_WHAT YOU WILL DO_
The entries must be retyped exactly, down to the last line.

*** Begin section ***

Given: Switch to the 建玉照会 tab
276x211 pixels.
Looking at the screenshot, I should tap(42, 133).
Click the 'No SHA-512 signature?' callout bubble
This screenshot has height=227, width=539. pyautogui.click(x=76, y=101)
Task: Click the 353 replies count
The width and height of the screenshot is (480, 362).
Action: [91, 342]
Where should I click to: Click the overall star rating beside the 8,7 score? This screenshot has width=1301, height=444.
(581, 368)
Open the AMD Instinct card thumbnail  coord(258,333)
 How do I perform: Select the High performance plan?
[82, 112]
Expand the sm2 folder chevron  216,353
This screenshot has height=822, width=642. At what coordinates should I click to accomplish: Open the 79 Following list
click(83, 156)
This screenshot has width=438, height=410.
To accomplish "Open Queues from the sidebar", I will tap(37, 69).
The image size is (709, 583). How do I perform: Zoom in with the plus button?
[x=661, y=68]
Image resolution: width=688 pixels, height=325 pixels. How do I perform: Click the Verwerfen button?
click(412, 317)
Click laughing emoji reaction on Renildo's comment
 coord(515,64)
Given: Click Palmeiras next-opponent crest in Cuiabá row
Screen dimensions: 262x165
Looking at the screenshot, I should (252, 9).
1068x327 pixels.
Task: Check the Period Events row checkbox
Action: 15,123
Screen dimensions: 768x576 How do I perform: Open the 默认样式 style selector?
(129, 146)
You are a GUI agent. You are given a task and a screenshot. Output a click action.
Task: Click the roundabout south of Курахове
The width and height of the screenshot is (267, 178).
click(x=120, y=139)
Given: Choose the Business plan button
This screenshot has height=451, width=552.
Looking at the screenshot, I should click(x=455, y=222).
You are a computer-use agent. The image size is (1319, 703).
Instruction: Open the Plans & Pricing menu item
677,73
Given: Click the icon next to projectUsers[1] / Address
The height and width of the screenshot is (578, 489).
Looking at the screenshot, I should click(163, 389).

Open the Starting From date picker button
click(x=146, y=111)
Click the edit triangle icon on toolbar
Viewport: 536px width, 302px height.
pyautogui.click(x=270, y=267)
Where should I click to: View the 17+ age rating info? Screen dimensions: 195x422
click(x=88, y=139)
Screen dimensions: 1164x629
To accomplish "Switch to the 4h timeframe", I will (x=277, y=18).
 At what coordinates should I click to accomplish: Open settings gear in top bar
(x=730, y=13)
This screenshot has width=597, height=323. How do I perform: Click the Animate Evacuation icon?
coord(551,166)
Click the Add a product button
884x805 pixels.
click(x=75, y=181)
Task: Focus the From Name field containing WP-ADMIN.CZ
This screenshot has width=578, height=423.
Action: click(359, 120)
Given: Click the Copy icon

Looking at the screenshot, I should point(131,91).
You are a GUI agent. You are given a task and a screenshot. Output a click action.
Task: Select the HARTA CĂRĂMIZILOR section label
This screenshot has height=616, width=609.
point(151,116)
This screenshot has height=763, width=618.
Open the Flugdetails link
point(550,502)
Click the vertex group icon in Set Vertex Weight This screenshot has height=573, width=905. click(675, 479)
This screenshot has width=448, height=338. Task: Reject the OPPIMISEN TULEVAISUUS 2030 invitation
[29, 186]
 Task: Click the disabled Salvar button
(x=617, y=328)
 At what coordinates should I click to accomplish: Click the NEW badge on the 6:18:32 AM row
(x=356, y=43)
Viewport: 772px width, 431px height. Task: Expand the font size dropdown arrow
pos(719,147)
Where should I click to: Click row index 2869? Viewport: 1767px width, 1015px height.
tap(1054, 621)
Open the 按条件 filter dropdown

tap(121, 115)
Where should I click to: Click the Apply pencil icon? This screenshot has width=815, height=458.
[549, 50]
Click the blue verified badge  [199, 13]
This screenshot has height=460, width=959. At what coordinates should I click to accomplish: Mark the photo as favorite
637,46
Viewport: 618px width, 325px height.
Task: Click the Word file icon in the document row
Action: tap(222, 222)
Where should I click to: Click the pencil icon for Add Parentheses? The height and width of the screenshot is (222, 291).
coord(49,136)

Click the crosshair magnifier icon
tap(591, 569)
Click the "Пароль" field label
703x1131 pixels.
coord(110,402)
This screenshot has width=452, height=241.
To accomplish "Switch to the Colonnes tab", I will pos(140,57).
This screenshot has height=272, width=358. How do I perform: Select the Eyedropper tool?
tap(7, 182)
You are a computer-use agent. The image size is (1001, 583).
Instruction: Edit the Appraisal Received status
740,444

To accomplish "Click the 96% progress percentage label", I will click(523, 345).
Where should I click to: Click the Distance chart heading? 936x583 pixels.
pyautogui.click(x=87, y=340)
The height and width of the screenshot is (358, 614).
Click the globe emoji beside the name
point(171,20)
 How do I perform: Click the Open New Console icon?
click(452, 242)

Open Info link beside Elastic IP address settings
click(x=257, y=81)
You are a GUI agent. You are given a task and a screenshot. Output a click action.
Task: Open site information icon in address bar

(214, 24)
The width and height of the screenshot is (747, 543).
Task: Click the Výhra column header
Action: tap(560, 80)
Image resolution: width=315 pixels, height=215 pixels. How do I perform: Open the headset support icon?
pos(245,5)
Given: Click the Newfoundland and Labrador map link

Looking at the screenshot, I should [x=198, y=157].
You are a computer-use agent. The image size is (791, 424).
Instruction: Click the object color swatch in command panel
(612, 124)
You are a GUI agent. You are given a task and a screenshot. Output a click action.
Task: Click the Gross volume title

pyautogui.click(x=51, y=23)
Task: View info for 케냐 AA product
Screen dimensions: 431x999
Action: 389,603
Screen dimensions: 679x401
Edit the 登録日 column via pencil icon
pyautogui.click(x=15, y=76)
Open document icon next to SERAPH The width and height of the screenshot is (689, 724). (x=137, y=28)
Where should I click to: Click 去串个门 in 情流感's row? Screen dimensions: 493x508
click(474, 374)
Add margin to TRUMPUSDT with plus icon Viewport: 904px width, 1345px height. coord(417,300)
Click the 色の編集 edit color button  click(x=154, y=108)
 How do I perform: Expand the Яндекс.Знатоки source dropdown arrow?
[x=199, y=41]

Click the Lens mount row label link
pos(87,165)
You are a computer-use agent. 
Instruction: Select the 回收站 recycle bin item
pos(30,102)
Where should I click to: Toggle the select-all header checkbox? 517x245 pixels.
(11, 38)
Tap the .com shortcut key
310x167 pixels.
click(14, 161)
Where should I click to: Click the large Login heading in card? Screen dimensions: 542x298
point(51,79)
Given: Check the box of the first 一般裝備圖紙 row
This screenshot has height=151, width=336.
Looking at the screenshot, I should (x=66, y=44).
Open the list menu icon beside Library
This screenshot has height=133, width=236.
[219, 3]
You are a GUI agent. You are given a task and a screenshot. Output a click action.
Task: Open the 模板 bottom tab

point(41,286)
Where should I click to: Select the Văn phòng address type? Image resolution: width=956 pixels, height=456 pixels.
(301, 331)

*** End section ***

_EXERCISE RESULT_
Given: Switch to the 建玉照会 tab
276x211 pixels.
Looking at the screenshot, I should tap(42, 133).
Click the 'No SHA-512 signature?' callout bubble
This screenshot has height=227, width=539. pyautogui.click(x=76, y=101)
Task: Click the 353 replies count
The width and height of the screenshot is (480, 362).
Action: [91, 342]
Where should I click to: Click the overall star rating beside the 8,7 score? This screenshot has width=1301, height=444.
(581, 368)
Open the AMD Instinct card thumbnail  coord(258,333)
 How do I perform: Select the High performance plan?
[82, 112]
Expand the sm2 folder chevron  216,353
This screenshot has height=822, width=642. At what coordinates should I click to accomplish: Open the 79 Following list
click(83, 156)
This screenshot has width=438, height=410.
To accomplish "Open Queues from the sidebar", I will tap(37, 69).
The image size is (709, 583). How do I perform: Zoom in with the plus button?
[x=661, y=68]
Image resolution: width=688 pixels, height=325 pixels. How do I perform: Click the Verwerfen button?
click(412, 317)
Click laughing emoji reaction on Renildo's comment
 coord(515,64)
Given: Click Palmeiras next-opponent crest in Cuiabá row
Screen dimensions: 262x165
Looking at the screenshot, I should (252, 9).
1068x327 pixels.
Task: Check the Period Events row checkbox
Action: 15,123
Screen dimensions: 768x576 How do I perform: Open the 默认样式 style selector?
(129, 146)
You are a GUI agent. You are given a task and a screenshot. Output a click action.
Task: Click the roundabout south of Курахове
The width and height of the screenshot is (267, 178).
click(x=120, y=139)
Given: Choose the Business plan button
This screenshot has height=451, width=552.
Looking at the screenshot, I should click(x=455, y=222).
You are a computer-use agent. The image size is (1319, 703).
Instruction: Open the Plans & Pricing menu item
677,73
Given: Click the icon next to projectUsers[1] / Address
The height and width of the screenshot is (578, 489).
Looking at the screenshot, I should click(163, 389).

Open the Starting From date picker button
click(x=146, y=111)
Click the edit triangle icon on toolbar
Viewport: 536px width, 302px height.
pyautogui.click(x=270, y=267)
Where should I click to: View the 17+ age rating info? Screen dimensions: 195x422
click(x=88, y=139)
Screen dimensions: 1164x629
To accomplish "Switch to the 4h timeframe", I will (x=277, y=18).
 At what coordinates should I click to accomplish: Open settings gear in top bar
(x=730, y=13)
This screenshot has width=597, height=323. How do I perform: Click the Animate Evacuation icon?
coord(551,166)
Click the Add a product button
884x805 pixels.
click(x=75, y=181)
Task: Focus the From Name field containing WP-ADMIN.CZ
This screenshot has width=578, height=423.
Action: click(359, 120)
Given: Click the Copy icon

Looking at the screenshot, I should point(131,91).
You are a GUI agent. You are given a task and a screenshot. Output a click action.
Task: Select the HARTA CĂRĂMIZILOR section label
This screenshot has height=616, width=609.
point(151,116)
This screenshot has height=763, width=618.
Open the Flugdetails link
point(550,502)
Click the vertex group icon in Set Vertex Weight This screenshot has height=573, width=905. click(675, 479)
This screenshot has width=448, height=338. Task: Reject the OPPIMISEN TULEVAISUUS 2030 invitation
[29, 186]
 Task: Click the disabled Salvar button
(x=617, y=328)
 At what coordinates should I click to accomplish: Click the NEW badge on the 6:18:32 AM row
(x=356, y=43)
Viewport: 772px width, 431px height. Task: Expand the font size dropdown arrow
pos(719,147)
Where should I click to: Click row index 2869? Viewport: 1767px width, 1015px height.
tap(1054, 621)
Open the 按条件 filter dropdown

tap(121, 115)
Where should I click to: Click the Apply pencil icon? This screenshot has width=815, height=458.
[549, 50]
Click the blue verified badge  [199, 13]
This screenshot has height=460, width=959. At what coordinates should I click to accomplish: Mark the photo as favorite
637,46
Viewport: 618px width, 325px height.
Task: Click the Word file icon in the document row
Action: tap(222, 222)
Where should I click to: Click the pencil icon for Add Parentheses? The height and width of the screenshot is (222, 291).
coord(49,136)

Click the crosshair magnifier icon
tap(591, 569)
Click the "Пароль" field label
703x1131 pixels.
coord(110,402)
This screenshot has width=452, height=241.
To accomplish "Switch to the Colonnes tab", I will pos(140,57).
This screenshot has height=272, width=358. How do I perform: Select the Eyedropper tool?
tap(7, 182)
You are a computer-use agent. The image size is (1001, 583).
Instruction: Edit the Appraisal Received status
740,444

To accomplish "Click the 96% progress percentage label", I will click(523, 345).
Where should I click to: Click the Distance chart heading? 936x583 pixels.
pyautogui.click(x=87, y=340)
The height and width of the screenshot is (358, 614).
Click the globe emoji beside the name
point(171,20)
 How do I perform: Click the Open New Console icon?
click(452, 242)

Open Info link beside Elastic IP address settings
click(x=257, y=81)
You are a GUI agent. You are given a task and a screenshot. Output a click action.
Task: Open site information icon in address bar

(214, 24)
The width and height of the screenshot is (747, 543).
Task: Click the Výhra column header
Action: tap(560, 80)
Image resolution: width=315 pixels, height=215 pixels. How do I perform: Open the headset support icon?
pos(245,5)
Given: Click the Newfoundland and Labrador map link

Looking at the screenshot, I should [x=198, y=157].
You are a computer-use agent. The image size is (791, 424).
Instruction: Click the object color swatch in command panel
(612, 124)
You are a GUI agent. You are given a task and a screenshot. Output a click action.
Task: Click the Gross volume title

pyautogui.click(x=51, y=23)
Task: View info for 케냐 AA product
Screen dimensions: 431x999
Action: 389,603
Screen dimensions: 679x401
Edit the 登録日 column via pencil icon
pyautogui.click(x=15, y=76)
Open document icon next to SERAPH The width and height of the screenshot is (689, 724). (x=137, y=28)
Where should I click to: Click 去串个门 in 情流感's row? Screen dimensions: 493x508
click(474, 374)
Add margin to TRUMPUSDT with plus icon Viewport: 904px width, 1345px height. coord(417,300)
Click the 色の編集 edit color button  click(x=154, y=108)
 How do I perform: Expand the Яндекс.Знатоки source dropdown arrow?
[x=199, y=41]

Click the Lens mount row label link
pos(87,165)
You are a computer-use agent. 
Instruction: Select the 回收站 recycle bin item
pos(30,102)
Where should I click to: Toggle the select-all header checkbox? 517x245 pixels.
(11, 38)
Tap the .com shortcut key
310x167 pixels.
click(14, 161)
Where should I click to: Click the large Login heading in card? Screen dimensions: 542x298
point(51,79)
Given: Check the box of the first 一般裝備圖紙 row
This screenshot has height=151, width=336.
Looking at the screenshot, I should (x=66, y=44).
Open the list menu icon beside Library
This screenshot has height=133, width=236.
[219, 3]
You are a GUI agent. You are given a task and a screenshot. Output a click action.
Task: Open the 模板 bottom tab

point(41,286)
Where should I click to: Select the Văn phòng address type? Image resolution: width=956 pixels, height=456 pixels.
(301, 331)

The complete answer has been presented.